VyprVPN seems well written and does offer good protection.

Beware of the unknown

The only information that we have about the service comes from VyprVPN themselves. Remember that none of the statements about privacy and logging have been reviewed by an independent third party.

They are a US company and therefore they are subject to US data collection laws including the infamous National Security Letter (NSL). 

The above caution statement isn't unique to VyprVPN. I am not aware of any consumer VPN services that have been independently audited but it is still an important factor to consider. 

Some users may want to use a non-US based VPN provider to ensure the company is beyond the legal reach of US laws. The one I am looking into right now is ProtonVPN (which I will be reviewing shortly).

Other users may choose to roll their own VPN solution (lifehacker instructions using the Algo script or you can use anyone of the other scripts that almost automate the creation of a private dedicated VPN instance you control like OpenVPN Road Warrior, streisand, etc.) 

Conclusion

VyprVPN is a fast service with a broad selection of clients and a decent privacy policy. If you are performing illegal activities or are a human rights activist in a questionable region, this probably isn't for you. If you are a "regular" user looking for a decent level or privacy when using the internet, then this is definitely something you should consider. 

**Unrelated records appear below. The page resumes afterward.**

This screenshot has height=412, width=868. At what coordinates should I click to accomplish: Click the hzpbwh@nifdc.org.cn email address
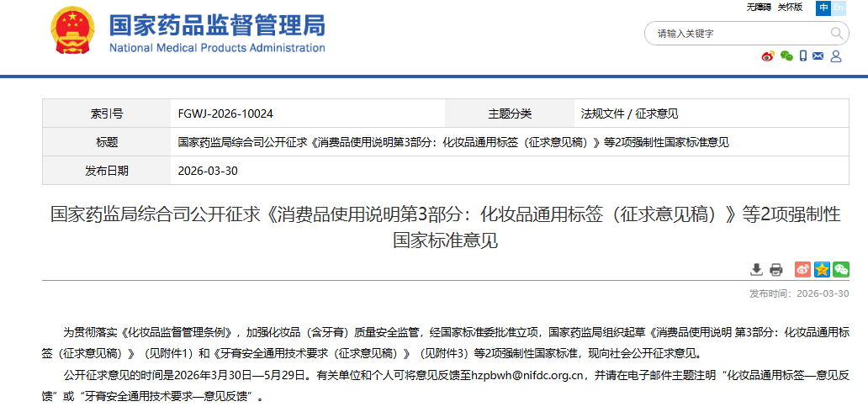(527, 376)

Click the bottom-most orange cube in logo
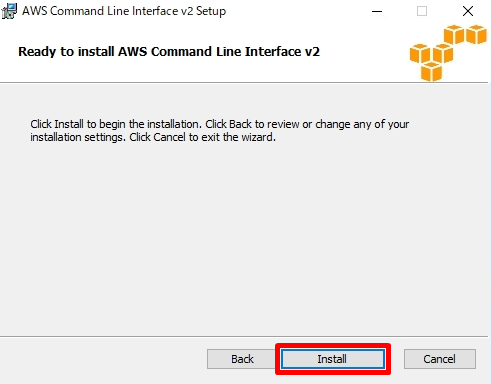pyautogui.click(x=431, y=71)
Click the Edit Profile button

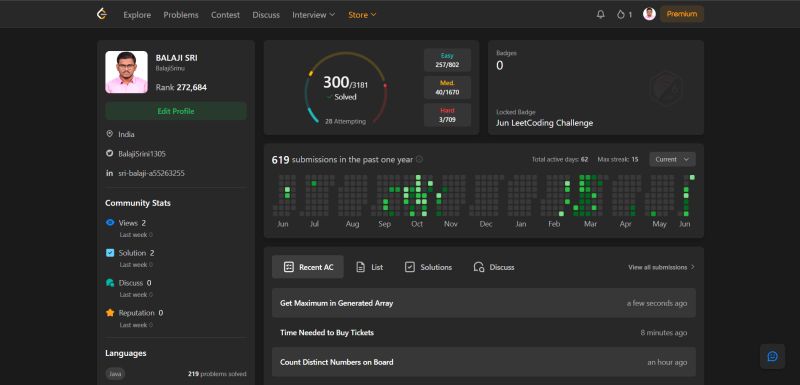(x=176, y=111)
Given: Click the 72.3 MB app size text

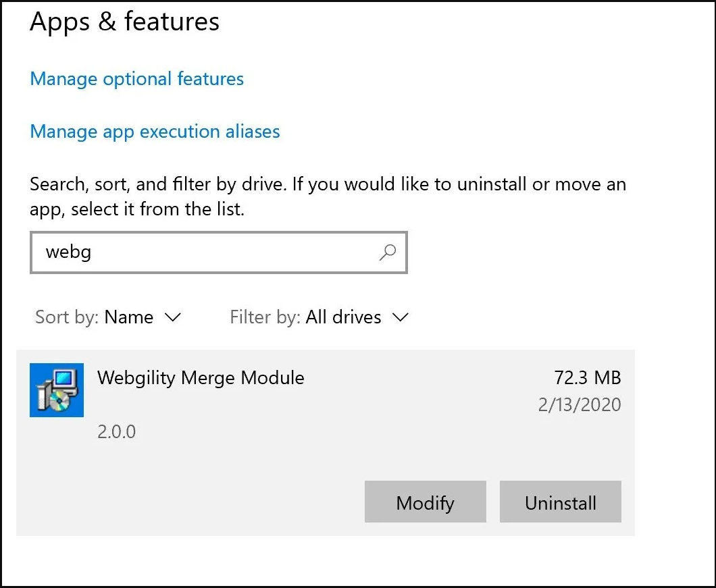Looking at the screenshot, I should click(x=587, y=377).
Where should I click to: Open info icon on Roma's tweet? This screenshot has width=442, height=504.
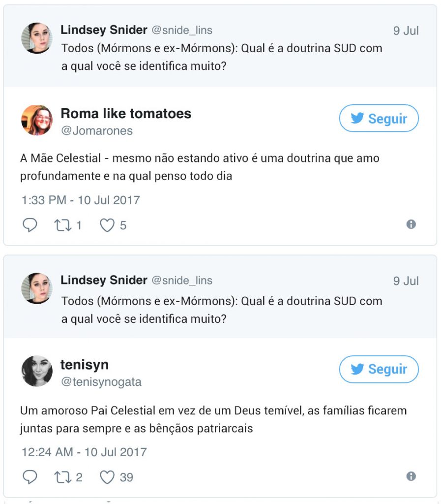tap(411, 224)
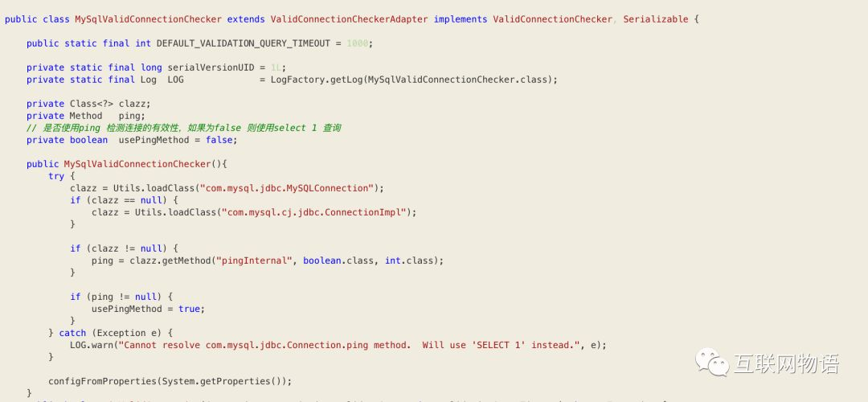Click LogFactory.getLog method call
This screenshot has height=402, width=868.
click(x=316, y=80)
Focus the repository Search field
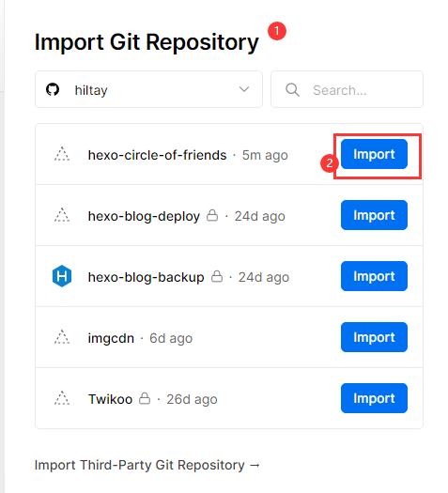 coord(348,89)
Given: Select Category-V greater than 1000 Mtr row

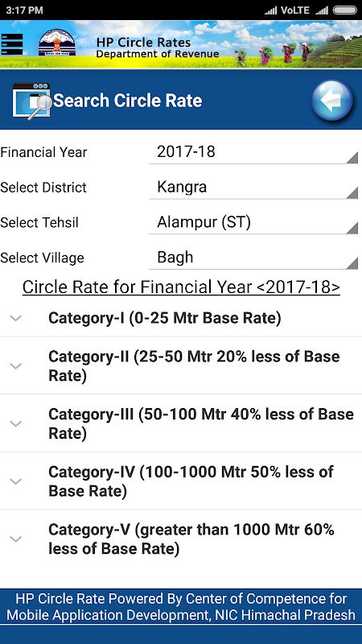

For the casual user that only connects to a VPN when using public WIFI, you may want to look elsewhere because VyprVPN isn't cheap. A prepaid annual subscription costs $6,67 a month (or $12.95 paid monthly).A casual user can buy a lifetime subscription to UnlimitedVPN for $49.99 here or a 3-year subscription for $29.99 here.). 

I started testing ProtonVPN recently and will write a review shortly but their offering (plus level) is $8 a month prepaid for 1 year). VyprVPN offers the Chameleon protocol, more servers and their own DNS service (which ProtonVPN does not yet). 

So the price is on the higher end but is in no way the most expensive. For the very casual user, you could be better served by another provider, but for the more security conscious user or traveler, this is definitely a service to evaluate.